Porgy, a cripple, falls in love with the ravishing Bess, who is married to an alcoholic who commits murder.
The four-hour opera has been attacked from all sides for decades, skewered as unclassifiable and too long as well as accused of spreading racist ideas at a time when America was mired in segregation.
Considered the first American opera, Porgy and Bess met with a cold reception at its premiere at the Alvin Theatre, New York on October 1935, being dropped from the box office after only 124 performances.
Subsequent efforts fared no better in the United States, but the opera enjoyed success with European audiences, in spite of a few jolts.
With white actors, the opera premiered in Europe in March 1943 in Copenhagen while it was under Nazi occupation. However, the Gestapo closed it down after just 22 performances in packed houses because it considered it subversive.

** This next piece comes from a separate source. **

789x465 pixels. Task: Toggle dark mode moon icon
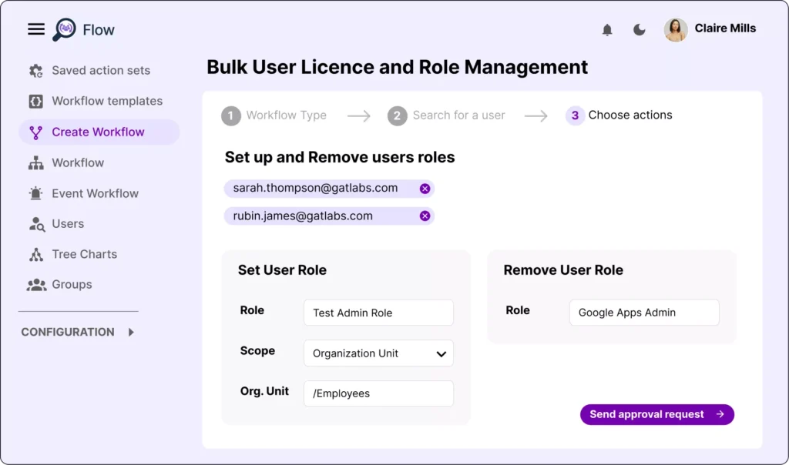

The opera suffered from too much of a divide between its elitist orchestration — 50 instruments to accompany tenors, baritones, and sopranos — and the popular style of the dialogue and songs.

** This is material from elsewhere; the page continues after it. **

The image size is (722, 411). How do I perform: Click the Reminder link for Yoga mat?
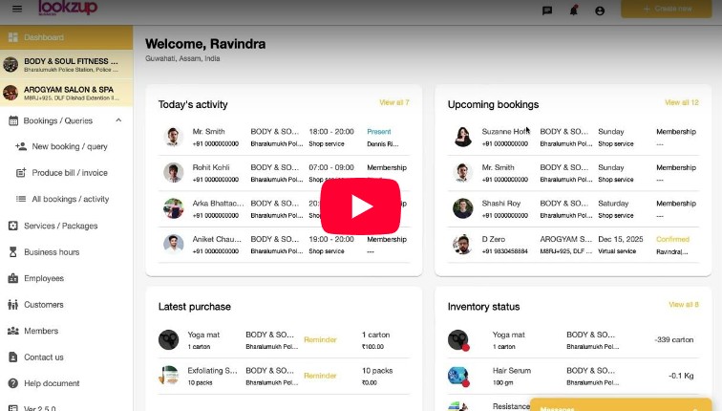(320, 339)
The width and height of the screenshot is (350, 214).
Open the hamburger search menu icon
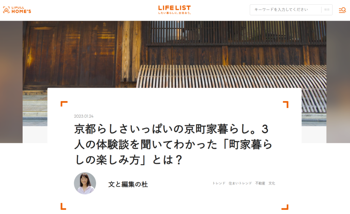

However, it was the racial aspects that stirred unease about the opera. Harry Belafonte refused to play the role of Porgy in the 1959 film adaptation, which won several prizes, including an Oscar.
Sidney Poitier, who took the role, said later that he would have preferred to reject it. Several of the original actors worried later about stereotypes they feared they were spreading about African-Americans.
How has a work, based on the novel that Dubose and Dorothy Heyward wrote in 1926 around a crime, managed to survive for more than 70 years?
It’s a musical ”masterpiece,” said director and producer Trevor Nunn, who is behind the £3-million (€4,5-million, $5,7-million) musical adaptation of Porgy and Bess.
Apart from the lullaby Summertime, the spectator will be able to enjoy live classic songs like ”I got plenty o’nuttin”, ”It ain’t necessary” or ”I loves you, Porgy”.
The show, which has been cut down to two hours and 20 minutes, stages 40 actors accompanied by a 20-instrument orchestra.
”For several years, I have been working with the Gershwin family on a version of this masterpiece that could reach a wider audience,” Nunn explained.
”Extensively reworked and re-orchestrated as a two-hour-20-minute musical to draw more deeply on the story’s southern roots and injected with renewed verve and pace,” he said.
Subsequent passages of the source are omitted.